Mindfulness has all sorts of benefits, including decreased stress and anxiety and increased attention and focus and feelings of connectedness. This month we focused on the skills of mindfulness – the WHAT skills of observe, describe, and participate, and the HOW skills of one-mindfully, nonjudgmentally, and effectively. We also covered the middle path of Wise Mind, the synthesis of emotion mind and rational mind.

We’ve covered all the skills, but now what? How do we practice and increase our mindfulness?

  • Deep breathing. Taking deep breathes when you’re feeling overwhelmed, stressed, anxious, or even worried about something can slow down your heart rate and bring you back to the present.
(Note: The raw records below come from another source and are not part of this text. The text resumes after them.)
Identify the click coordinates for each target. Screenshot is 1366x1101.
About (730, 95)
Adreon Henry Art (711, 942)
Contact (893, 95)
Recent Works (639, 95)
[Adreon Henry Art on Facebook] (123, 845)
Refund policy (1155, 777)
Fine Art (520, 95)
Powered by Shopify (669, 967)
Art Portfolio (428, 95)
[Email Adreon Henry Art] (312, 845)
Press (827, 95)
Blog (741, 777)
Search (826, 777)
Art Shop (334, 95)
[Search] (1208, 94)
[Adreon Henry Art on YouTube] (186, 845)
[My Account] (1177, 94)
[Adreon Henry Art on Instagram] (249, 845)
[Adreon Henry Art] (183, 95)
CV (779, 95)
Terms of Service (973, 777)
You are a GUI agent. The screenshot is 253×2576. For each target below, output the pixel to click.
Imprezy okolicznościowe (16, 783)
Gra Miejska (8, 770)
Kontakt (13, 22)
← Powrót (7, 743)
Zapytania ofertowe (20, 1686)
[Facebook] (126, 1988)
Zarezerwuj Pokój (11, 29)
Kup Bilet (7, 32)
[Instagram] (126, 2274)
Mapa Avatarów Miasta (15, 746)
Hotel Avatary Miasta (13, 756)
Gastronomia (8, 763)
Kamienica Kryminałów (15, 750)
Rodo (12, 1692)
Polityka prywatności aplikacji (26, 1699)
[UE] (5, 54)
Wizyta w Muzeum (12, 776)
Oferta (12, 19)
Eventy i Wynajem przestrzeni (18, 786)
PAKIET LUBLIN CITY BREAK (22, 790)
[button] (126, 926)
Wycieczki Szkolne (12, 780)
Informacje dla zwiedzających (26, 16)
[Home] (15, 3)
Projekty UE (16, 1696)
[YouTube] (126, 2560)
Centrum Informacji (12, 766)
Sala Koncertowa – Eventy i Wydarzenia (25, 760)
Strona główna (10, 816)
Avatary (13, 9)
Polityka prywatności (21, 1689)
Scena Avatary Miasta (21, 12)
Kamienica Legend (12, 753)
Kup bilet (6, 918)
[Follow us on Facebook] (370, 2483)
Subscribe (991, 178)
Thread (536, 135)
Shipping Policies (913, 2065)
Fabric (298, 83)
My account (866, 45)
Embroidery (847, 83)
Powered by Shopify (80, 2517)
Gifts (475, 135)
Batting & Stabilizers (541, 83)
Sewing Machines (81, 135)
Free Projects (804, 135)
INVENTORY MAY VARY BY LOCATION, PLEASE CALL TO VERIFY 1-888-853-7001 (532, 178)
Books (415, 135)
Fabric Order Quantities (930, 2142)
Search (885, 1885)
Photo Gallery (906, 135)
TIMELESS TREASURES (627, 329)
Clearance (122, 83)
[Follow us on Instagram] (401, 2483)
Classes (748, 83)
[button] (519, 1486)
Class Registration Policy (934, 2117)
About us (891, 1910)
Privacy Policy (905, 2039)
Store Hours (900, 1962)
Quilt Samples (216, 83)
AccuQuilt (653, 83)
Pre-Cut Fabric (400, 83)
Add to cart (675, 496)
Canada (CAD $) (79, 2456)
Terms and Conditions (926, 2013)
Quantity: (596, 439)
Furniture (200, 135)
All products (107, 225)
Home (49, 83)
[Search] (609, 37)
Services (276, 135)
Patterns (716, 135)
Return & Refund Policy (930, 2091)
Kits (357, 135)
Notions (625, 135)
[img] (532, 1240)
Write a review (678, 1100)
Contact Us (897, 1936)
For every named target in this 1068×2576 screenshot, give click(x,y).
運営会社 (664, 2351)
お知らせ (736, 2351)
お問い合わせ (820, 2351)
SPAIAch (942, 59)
You can use several mindfulness skills during deep breathing, such as observing your breathing and nonjudgmentally checking in with yourself.

  • Writing. Taking a few minutes to jot down your thoughts or even plan out your day can increase your mindfulness. Focusing on this one task, one-mindfully, can re-center your attention. Try writing down and describing one thing you are grateful for – this can help you break away from negative thoughts and increase positive feelings!
  • Meditation. Meditations can be as short as 2-5 minutes. Apps like Insight Timer are free and have hundreds of meditations with a variety of themes. Sometimes you need to pause and collect your thoughts. Meditation is a great way to access wise mind if you are feeling strong emotions.

Finally, SPU offers free mindfulness yoga classes on Mondays from 7pm – 8:15pm at the First Free United Methodist Church!